### Work required:
Please repeat, word for word and with nothing else, the stretch from the line that contains "The height and width of the screenshot is (485, 601)." through the line that contains "Action: click(42, 320)", both included.

[Entries for item positions]
————————

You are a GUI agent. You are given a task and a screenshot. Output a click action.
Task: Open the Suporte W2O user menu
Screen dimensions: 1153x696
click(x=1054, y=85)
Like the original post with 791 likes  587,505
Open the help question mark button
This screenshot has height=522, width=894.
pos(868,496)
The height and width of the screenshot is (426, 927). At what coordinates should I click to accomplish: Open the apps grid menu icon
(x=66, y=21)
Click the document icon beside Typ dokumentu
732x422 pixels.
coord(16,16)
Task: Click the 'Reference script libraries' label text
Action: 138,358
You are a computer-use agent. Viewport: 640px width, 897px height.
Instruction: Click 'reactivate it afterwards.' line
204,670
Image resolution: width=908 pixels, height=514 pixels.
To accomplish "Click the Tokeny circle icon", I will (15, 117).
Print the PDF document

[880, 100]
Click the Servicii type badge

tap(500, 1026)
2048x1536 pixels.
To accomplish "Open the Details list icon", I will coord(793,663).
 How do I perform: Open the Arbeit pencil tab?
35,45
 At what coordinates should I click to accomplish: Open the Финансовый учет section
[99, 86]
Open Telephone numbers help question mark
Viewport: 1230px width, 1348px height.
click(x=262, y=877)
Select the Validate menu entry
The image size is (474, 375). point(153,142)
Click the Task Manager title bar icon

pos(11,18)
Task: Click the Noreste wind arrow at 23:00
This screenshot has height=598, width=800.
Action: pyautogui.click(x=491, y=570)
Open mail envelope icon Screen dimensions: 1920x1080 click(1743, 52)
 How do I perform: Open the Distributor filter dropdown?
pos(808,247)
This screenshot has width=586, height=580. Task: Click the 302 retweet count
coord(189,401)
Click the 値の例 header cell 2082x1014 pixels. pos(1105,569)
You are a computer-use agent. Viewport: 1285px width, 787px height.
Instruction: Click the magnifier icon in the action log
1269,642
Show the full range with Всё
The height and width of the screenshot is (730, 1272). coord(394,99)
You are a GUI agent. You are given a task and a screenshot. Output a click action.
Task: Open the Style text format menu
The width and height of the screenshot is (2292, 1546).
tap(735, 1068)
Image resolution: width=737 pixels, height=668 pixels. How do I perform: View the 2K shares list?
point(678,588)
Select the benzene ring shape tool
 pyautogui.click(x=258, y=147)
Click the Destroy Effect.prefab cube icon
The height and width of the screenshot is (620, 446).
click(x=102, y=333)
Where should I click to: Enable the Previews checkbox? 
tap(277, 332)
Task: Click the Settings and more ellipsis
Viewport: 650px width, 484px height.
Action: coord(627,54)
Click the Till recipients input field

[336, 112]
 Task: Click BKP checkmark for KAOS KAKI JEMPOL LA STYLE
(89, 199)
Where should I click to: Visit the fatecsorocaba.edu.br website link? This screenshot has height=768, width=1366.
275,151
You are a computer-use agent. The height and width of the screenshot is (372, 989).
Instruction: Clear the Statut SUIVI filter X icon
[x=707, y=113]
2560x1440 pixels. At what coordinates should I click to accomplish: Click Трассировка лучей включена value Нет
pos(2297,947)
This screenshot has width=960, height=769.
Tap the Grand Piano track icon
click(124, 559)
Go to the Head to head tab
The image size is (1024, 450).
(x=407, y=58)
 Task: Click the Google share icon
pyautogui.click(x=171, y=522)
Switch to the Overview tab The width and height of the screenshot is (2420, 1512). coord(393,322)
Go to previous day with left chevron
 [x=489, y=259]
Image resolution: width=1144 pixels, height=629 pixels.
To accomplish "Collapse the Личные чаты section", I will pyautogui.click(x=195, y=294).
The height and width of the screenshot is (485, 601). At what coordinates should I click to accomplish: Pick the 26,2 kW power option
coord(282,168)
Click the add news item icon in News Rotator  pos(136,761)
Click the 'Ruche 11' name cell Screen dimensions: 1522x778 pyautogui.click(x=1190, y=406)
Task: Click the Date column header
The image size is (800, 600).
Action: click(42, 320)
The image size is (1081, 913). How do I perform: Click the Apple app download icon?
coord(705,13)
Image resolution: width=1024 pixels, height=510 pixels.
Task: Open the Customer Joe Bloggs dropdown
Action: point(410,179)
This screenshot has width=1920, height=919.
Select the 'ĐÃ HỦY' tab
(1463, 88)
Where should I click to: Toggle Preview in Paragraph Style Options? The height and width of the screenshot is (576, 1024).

————————

### Completed exercise:
The height and width of the screenshot is (485, 601). At what coordinates should I click to accomplish: Pick the 26,2 kW power option
coord(282,168)
Click the add news item icon in News Rotator  pos(136,761)
Click the 'Ruche 11' name cell Screen dimensions: 1522x778 pyautogui.click(x=1190, y=406)
Task: Click the Date column header
The image size is (800, 600).
Action: click(42, 320)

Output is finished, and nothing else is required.